Filtering Performance Results

To emphasize one of the key points from the introductory article, one of the simplest and most effective techniques for avoiding collecting excessive amounts of data in a profiling session is avoiding the urge to switch from sampling profiling to instrumentation profiling too early, and minimizing the number of projects that have instrumentation applied. Instrumentation-based profiling collects much more data, and if it is switched on before the specific area of a software system where the performance problem is occurring has been identified with sampling, extremely large profiling files can result.

For large code-bases or performance problems that are intermittent, it is still possible to end up with a large performance result file. One of the advances in the VSTS 2008 profiler is the ability to intelligently filter the results of a performance session. By default, functions that do not call other functions, which are referred to as short functions in the profiler's documentation, are excluded from the results of a profiling session, and the time taken in these functions is charged to their parent functions. For most applications, this is a reasonable default, and small functions will rarely be the cause of excessive performance problems. If a particular profiling target has small functions where it is suspected performance problems may lie, it is possible to change this setting, as shown in Figure 1.

Click here for a larger image.

Figure 1: Including Small Function Results for a Profiling Target.

● Required task A
Answer these from the filtering article:
(i) Which kind of profiling collects much more data?
(ii) In which profiler release did the ability to intelligently filter performance session results appear?
(iii) By default, where is the time taken in excluded short functions charged?
● Required task B
Retype the stretch of the filtering article from "For large code-bases" through "a larger image.".

● Extracted entries

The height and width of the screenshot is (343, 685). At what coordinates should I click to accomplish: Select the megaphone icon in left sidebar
---
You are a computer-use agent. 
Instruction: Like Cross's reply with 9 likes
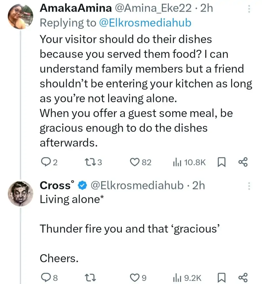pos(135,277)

● Written answer A
(i) Instrumentation-based profiling
(ii) The VSTS 2008 profiler
(iii) To their parent functions

● Written answer B
For large code-bases or performance problems that are intermittent, it is still possible to end up with a large performance result file. One of the advances in the VSTS 2008 profiler is the ability to intelligently filter the results of a performance session. By default, functions that do not call other functions, which are referred to as short functions in the profiler's documentation, are excluded from the results of a profiling session, and the time taken in these functions is charged to their parent functions. For most applications, this is a reasonable default, and small functions will rarely be the cause of excessive performance problems. If a particular profiling target has small functions where it is suspected performance problems may lie, it is possible to change this setting, as shown in Figure 1.

Click here for a larger image.